» **Exercise instructions**
Copy the lines of the material from the one containing "This screenshot has width=248, height=155." through the one containing "click(x=111, y=17)", inclusive, reproducing them verbatim.

» **Data rows**
--------------------------------------------------

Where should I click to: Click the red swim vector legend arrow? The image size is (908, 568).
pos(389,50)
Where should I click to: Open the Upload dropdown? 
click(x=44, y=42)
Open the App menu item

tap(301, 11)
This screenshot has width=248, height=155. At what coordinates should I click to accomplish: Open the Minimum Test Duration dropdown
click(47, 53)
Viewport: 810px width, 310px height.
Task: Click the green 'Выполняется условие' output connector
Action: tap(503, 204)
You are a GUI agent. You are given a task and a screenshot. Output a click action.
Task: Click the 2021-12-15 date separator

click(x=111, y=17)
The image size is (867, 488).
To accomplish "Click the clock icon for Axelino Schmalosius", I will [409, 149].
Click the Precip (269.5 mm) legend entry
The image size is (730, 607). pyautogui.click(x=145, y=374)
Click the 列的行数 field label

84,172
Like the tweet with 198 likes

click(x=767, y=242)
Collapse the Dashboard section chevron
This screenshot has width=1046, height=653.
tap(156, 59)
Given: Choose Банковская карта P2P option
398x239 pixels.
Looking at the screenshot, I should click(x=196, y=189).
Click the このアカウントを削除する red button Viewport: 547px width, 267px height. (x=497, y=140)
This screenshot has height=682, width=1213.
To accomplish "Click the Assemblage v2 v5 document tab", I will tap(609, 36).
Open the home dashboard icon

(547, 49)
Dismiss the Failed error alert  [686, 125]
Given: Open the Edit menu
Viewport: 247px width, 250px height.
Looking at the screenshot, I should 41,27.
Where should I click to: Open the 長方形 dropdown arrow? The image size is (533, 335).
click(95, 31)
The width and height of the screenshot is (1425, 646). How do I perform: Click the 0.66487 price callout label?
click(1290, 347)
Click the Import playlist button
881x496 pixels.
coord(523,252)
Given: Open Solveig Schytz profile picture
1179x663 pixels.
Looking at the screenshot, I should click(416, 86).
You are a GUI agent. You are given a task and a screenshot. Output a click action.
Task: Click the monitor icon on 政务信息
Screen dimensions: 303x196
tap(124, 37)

--------------------------------------------------

» **Result of this task**
This screenshot has width=248, height=155. At what coordinates should I click to accomplish: Open the Minimum Test Duration dropdown
click(47, 53)
Viewport: 810px width, 310px height.
Task: Click the green 'Выполняется условие' output connector
Action: tap(503, 204)
You are a GUI agent. You are given a task and a screenshot. Output a click action.
Task: Click the 2021-12-15 date separator

click(x=111, y=17)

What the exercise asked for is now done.